▶ _THE TASK_:
From the line containing "Where should I click to: Open" to the very last line of the data below, transcribe everything exactly and nothing more.

▶ _SOURCE RECORDS_:

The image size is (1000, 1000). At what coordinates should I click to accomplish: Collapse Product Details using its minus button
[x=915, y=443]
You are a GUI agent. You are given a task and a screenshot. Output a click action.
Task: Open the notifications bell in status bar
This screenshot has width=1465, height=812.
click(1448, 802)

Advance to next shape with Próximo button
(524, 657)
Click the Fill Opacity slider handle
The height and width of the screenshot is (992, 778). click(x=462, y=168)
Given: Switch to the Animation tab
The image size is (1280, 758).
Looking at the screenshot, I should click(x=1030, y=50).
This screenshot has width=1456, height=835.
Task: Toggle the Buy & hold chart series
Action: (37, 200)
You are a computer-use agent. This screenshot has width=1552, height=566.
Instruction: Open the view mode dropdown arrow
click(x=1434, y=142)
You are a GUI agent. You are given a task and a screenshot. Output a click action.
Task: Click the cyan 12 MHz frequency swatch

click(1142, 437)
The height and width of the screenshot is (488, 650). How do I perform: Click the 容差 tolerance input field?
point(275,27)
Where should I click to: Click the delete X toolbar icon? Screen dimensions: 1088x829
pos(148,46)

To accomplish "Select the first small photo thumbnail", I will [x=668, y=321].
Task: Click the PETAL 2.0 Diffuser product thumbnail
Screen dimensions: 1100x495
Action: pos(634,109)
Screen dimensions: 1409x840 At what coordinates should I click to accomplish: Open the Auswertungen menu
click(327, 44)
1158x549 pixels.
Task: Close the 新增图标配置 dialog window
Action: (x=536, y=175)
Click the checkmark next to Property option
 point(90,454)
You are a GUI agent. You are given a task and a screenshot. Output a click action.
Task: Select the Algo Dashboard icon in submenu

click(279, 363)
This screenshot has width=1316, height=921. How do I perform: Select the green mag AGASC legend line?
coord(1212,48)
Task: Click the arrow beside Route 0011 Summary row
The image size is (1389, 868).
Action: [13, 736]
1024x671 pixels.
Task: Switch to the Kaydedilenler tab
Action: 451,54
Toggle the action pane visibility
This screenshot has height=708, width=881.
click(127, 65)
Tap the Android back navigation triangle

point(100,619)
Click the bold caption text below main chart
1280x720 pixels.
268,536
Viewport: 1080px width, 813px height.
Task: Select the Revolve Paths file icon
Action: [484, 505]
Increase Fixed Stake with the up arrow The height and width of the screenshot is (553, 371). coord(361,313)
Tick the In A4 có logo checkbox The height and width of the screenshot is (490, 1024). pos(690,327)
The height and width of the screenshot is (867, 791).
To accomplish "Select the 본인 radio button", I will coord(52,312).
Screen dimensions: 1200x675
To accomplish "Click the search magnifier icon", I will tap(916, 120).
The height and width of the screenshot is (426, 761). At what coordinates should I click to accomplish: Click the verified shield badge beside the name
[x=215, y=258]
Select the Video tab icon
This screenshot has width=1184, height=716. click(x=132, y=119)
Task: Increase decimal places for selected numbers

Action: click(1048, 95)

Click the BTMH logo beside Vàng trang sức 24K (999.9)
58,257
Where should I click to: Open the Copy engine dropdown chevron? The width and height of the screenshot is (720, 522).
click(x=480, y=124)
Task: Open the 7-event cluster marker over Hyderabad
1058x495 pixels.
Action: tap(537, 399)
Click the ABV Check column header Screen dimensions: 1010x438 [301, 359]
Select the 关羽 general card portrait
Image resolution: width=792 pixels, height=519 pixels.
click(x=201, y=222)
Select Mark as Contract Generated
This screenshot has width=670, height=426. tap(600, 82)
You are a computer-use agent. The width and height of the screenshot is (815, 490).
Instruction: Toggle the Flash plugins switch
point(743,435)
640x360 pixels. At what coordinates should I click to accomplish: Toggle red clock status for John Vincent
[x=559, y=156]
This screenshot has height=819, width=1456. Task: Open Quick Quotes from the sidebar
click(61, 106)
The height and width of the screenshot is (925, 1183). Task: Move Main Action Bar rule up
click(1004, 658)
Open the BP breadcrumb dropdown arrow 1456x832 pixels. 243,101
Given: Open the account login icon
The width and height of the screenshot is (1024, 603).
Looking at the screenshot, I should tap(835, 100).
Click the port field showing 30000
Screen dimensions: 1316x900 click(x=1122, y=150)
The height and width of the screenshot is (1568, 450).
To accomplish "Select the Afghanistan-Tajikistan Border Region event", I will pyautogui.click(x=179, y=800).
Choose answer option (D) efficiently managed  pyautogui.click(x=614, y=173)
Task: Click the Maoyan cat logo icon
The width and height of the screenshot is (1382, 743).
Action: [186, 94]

▶ _COMPLETED EXERCISE_:
Where should I click to: Open the Copy engine dropdown chevron? The width and height of the screenshot is (720, 522).
click(x=480, y=124)
Task: Open the 7-event cluster marker over Hyderabad
1058x495 pixels.
Action: tap(537, 399)
Click the ABV Check column header Screen dimensions: 1010x438 [301, 359]
Select the 关羽 general card portrait
Image resolution: width=792 pixels, height=519 pixels.
click(x=201, y=222)
Select Mark as Contract Generated
This screenshot has width=670, height=426. tap(600, 82)
You are a computer-use agent. The width and height of the screenshot is (815, 490).
Instruction: Toggle the Flash plugins switch
point(743,435)
640x360 pixels. At what coordinates should I click to accomplish: Toggle red clock status for John Vincent
[x=559, y=156]
This screenshot has height=819, width=1456. Task: Open Quick Quotes from the sidebar
click(61, 106)
The height and width of the screenshot is (925, 1183). Task: Move Main Action Bar rule up
click(1004, 658)
Open the BP breadcrumb dropdown arrow 1456x832 pixels. 243,101
Given: Open the account login icon
The width and height of the screenshot is (1024, 603).
Looking at the screenshot, I should tap(835, 100).
Click the port field showing 30000
Screen dimensions: 1316x900 click(x=1122, y=150)
The height and width of the screenshot is (1568, 450).
To accomplish "Select the Afghanistan-Tajikistan Border Region event", I will pyautogui.click(x=179, y=800).
Choose answer option (D) efficiently managed  pyautogui.click(x=614, y=173)
Task: Click the Maoyan cat logo icon
The width and height of the screenshot is (1382, 743).
Action: [186, 94]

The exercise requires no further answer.